Wednesday, February 08, 2006

Human Dignity

R. Aharon Lichtenstein writes about the halakhic application of the concept of human dignity as follows (link - RTF):
Several decades ago, I wrote (though have yet to publish) of the sparse practical use of this principle by halakhic scholars. I speculated then that this in large measure results from the fact that we deal here with a very broad "mattir," and consequently, it carries the danger that those searching for "wholesale" halakhic loopholes will utilize this principle to allow whatever they so desire. "So-and-so will be insulted, this one will be hurt, and so kevod ha-beriyot overrides it." As a result, contemporary halakhic authorities shy away from applying this principle.

Contemporary poskim find themselves in glass houses, and this gives rise to their caution (at times subconscious) in applying this principle, out of the concern that their conclusions will be abused for needs other than those intended. They therefore ensure not to open new channels of "heter" (halakhic permission) that could be understood as granting wholesale license to do away with halakhic prohibitions. This yields the conservative and frugal approach with which the concept of kevod ha-beriyot is applied in halakhic decision-making. So strong is this concern that in modern-day responsa literature one hardly finds an instance in which a prohibition - even a rabbinic one - is overridden by kevod ha-beriyot.
Proof of the need for concern: see here and here.


"For Everything Is In It"

Mishnah Avos 5:24 (or 25):
Ben Bag-Bag says: Turn it and turn it, for everything is in it.
This is clearly about Torah and the implications seem to be two-fold.
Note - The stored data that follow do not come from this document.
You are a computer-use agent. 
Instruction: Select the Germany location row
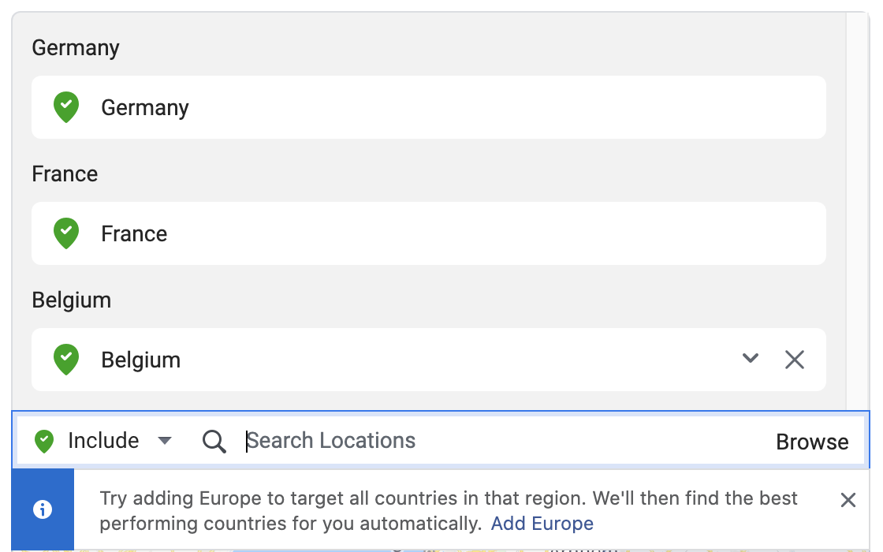[429, 107]
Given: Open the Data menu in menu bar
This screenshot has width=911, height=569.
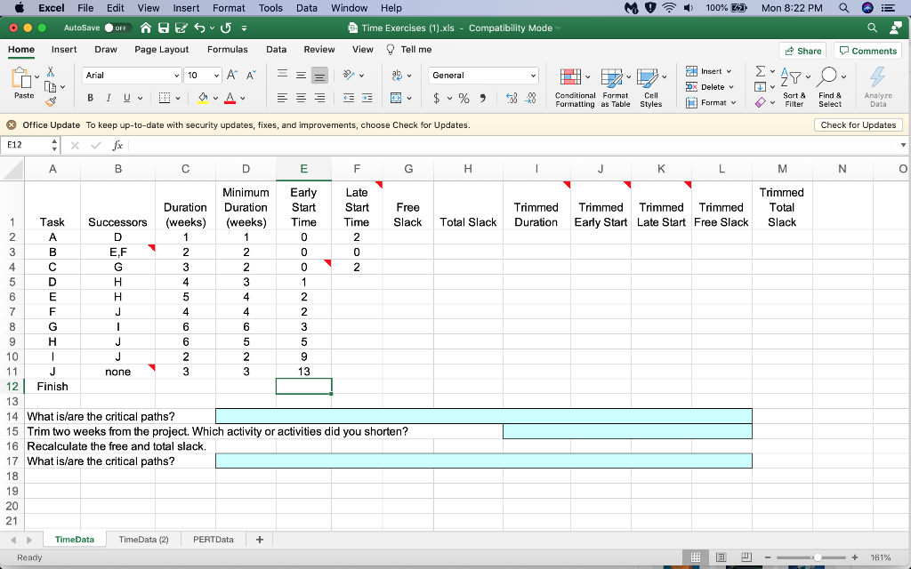Looking at the screenshot, I should click(307, 8).
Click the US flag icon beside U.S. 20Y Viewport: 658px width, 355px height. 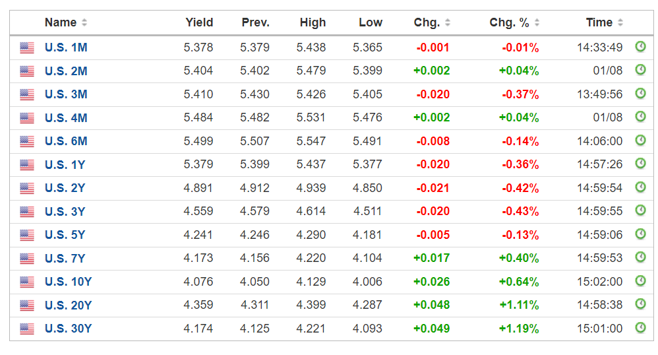click(27, 306)
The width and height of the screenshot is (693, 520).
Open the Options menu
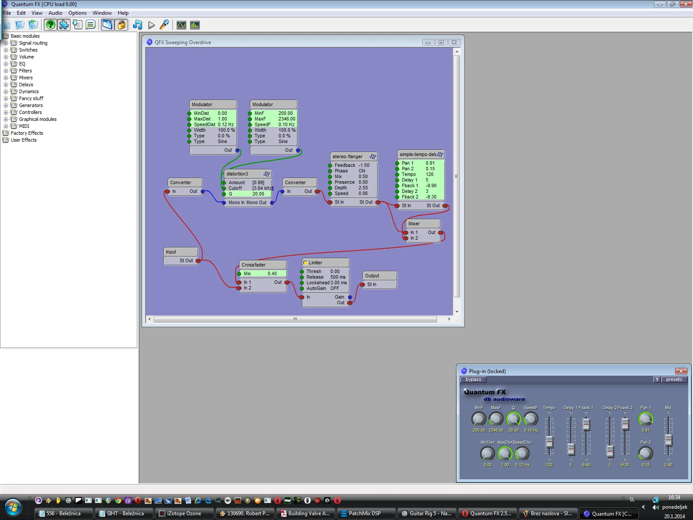point(77,13)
First, one need study only Torah to learn about the world. And second, the Torah cannot be incorrect about anything including scientific matters.

However, in truth, these inference do not necessarily follow from the above Mishnah. There are, of course, different ways to interpret the Mishnah. Below is first a summary of the various interpretations of this Mishnah found in the classic sixteenth century anthology of commentaries to Avos, Midrash Shmuel. Following that, I'll briefly explain what I believe to be the Rambam's approach to this matter.

I. Interpretations

1. Everything in the world has a part of God in it but the Torah has all of God in it. Therefore, it is endless. (In other words, this Mishnah is not referring to science at all but to metaphysical properties.)
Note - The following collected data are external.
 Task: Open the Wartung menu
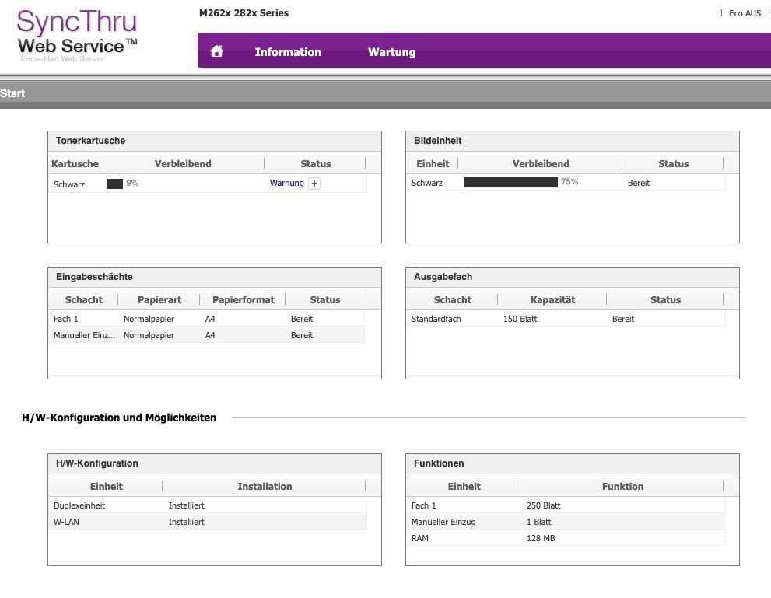click(392, 52)
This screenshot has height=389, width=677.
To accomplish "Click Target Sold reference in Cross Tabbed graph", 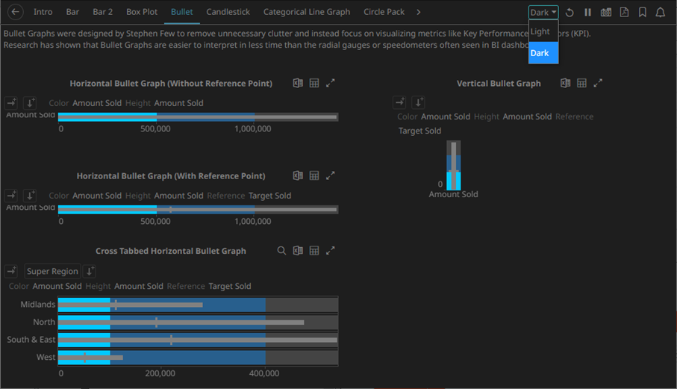I will 230,286.
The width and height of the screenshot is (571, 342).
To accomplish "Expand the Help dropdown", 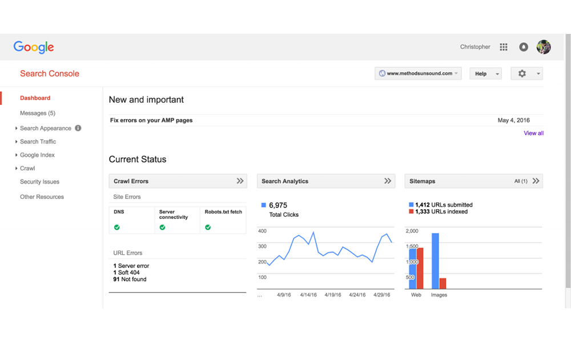I will coord(485,74).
2. All rewards--in this world and the next--can be obtained through the Torah. (Again, nothing about science.)

3. All views on every Torah matter are contained within the Torah, so keep studying until you find more opinions.

4. (On the repetition of "turn it":) One cannot understand Torah until one first raises problems with it and then resolves them. (A midrashic explanation of the word hapokh, reading it as "reverse" rather than "turn".)
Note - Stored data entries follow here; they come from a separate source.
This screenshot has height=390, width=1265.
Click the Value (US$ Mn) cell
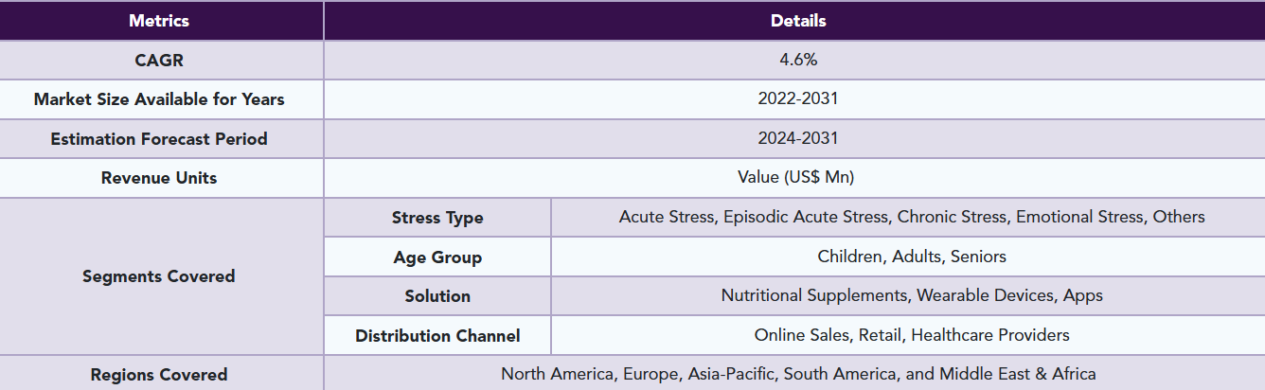point(798,178)

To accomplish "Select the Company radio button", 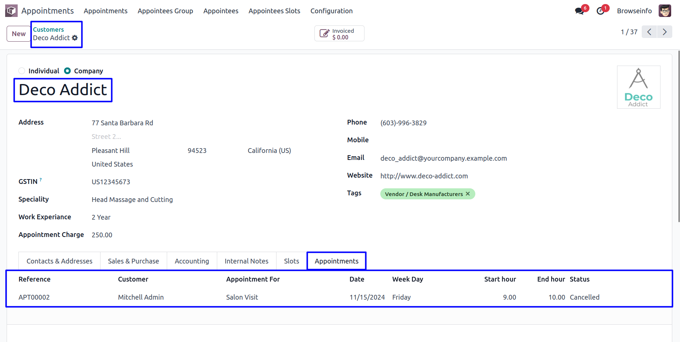I will click(x=67, y=71).
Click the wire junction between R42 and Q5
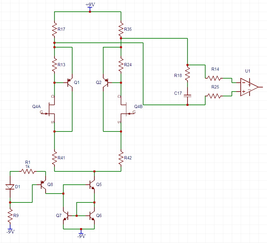The width and height of the screenshot is (267, 243). [94, 171]
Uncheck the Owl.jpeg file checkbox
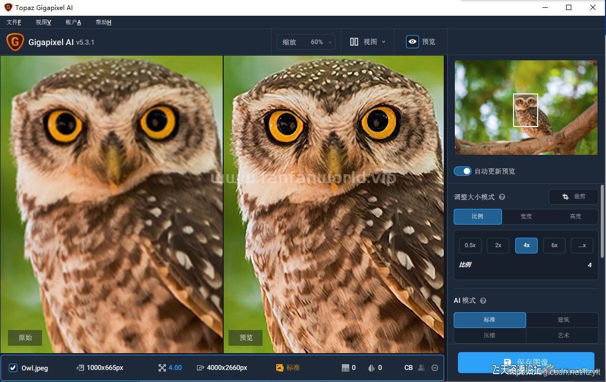The width and height of the screenshot is (606, 382). coord(13,368)
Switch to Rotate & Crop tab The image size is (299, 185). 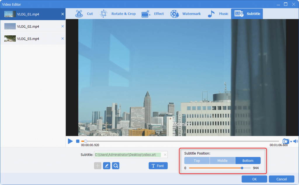[118, 14]
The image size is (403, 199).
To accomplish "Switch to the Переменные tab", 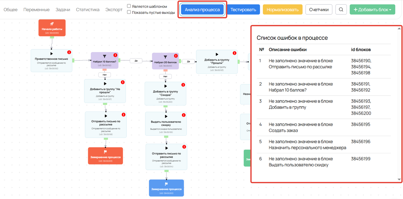I will point(37,10).
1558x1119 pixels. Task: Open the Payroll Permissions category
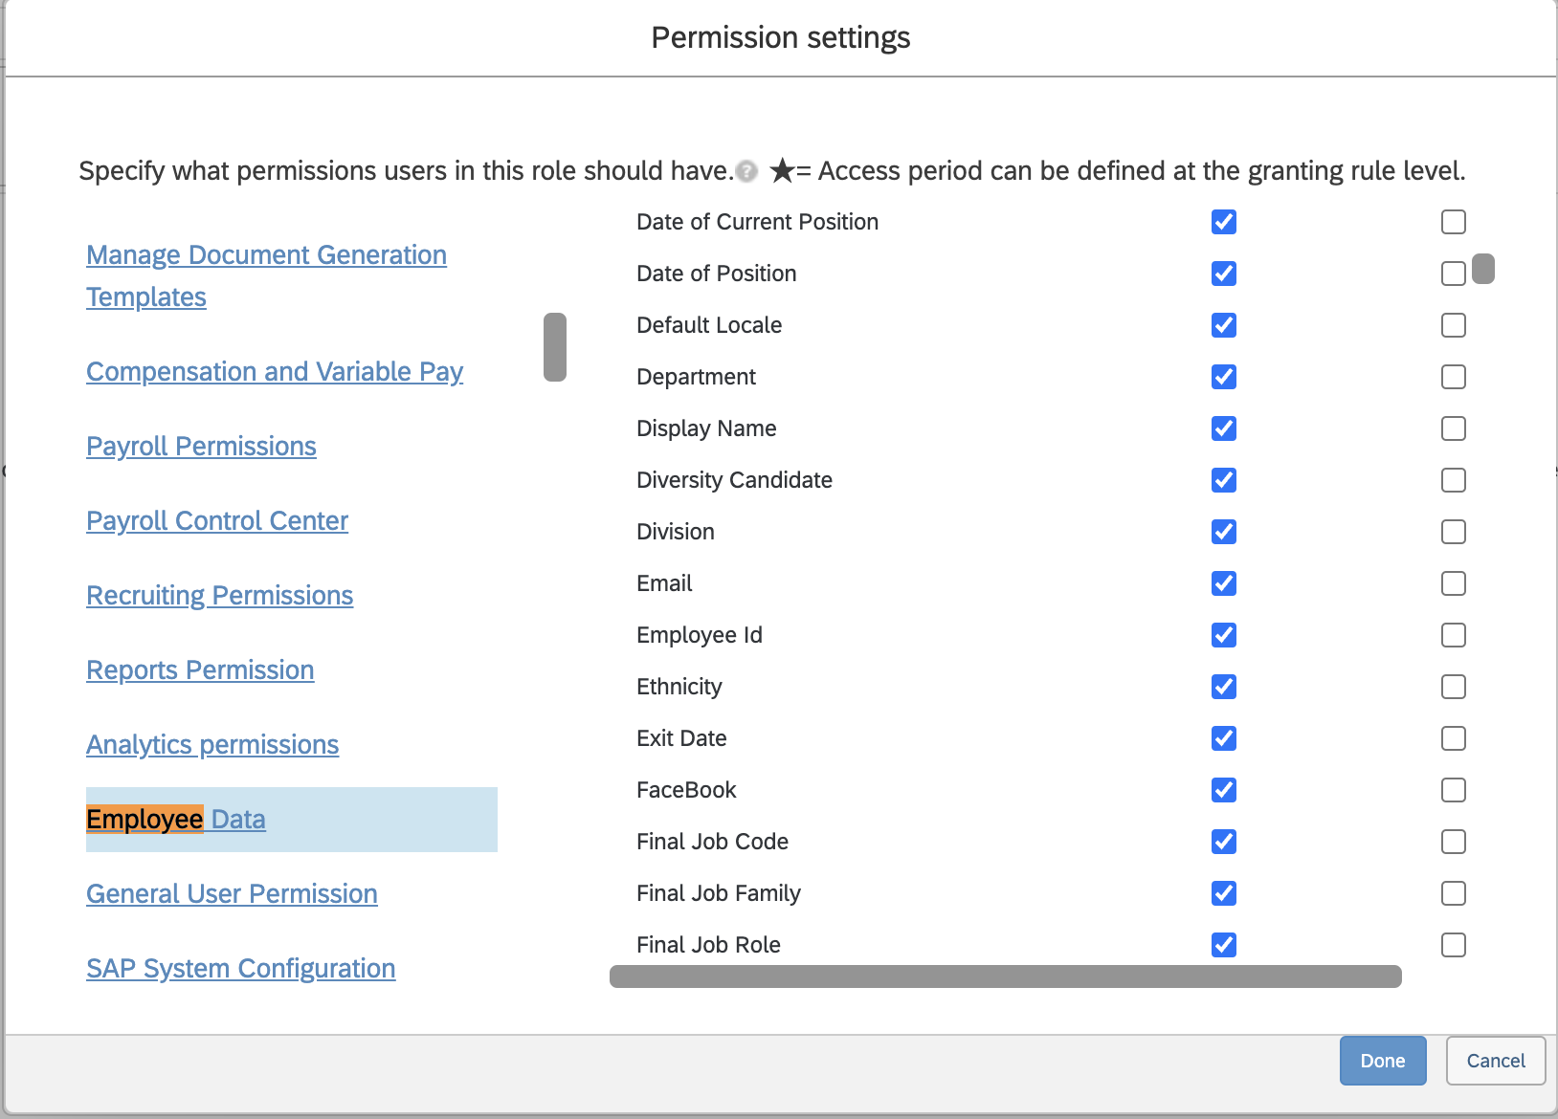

5. All answers about the Torah are in it so if someone asks you a question about a Torah matter that you cannot answer, keep looking in many different books until you find a good answer. (Again, nothing about science.)

II. Rambam

The Rambam was firmly of the view that Torah -- actual Torah, that is, and not necessarily every view of every sage -- is absolutely true and corresponds entirely with true philosophy/science. If, therefore, philosophy/science teaches a truth, it must correspond to Torah when understood properly. The key, in such a situation, is to understand the Torah properly. The following is from Charles H. Manekin, On Maimonides, pp. 14-15:
Maimonides would agree that the verse does not mean anything philosophical on a plain reading, but on a deeper level, it does. That is because he believes the Torah to be the repository of all wisdom; indeed, that encoded within it are the secrets of existence and of all sciences. These secrets were known to Moses who passed on the explanation orally to his successor, and thus for generations, until they were lost and forgotten among the Jews because of their wanderings and vicissitudes, and their secret nature...

The task of the exegete schooled in the true science of the Law is to reconstruct scripture's philosophical/scientific meaning. Since Maimonides believes that philosophy provides access to many of the truths of existence, the philosopher can discover those truths independently of scripture, and then reveal them within scripture...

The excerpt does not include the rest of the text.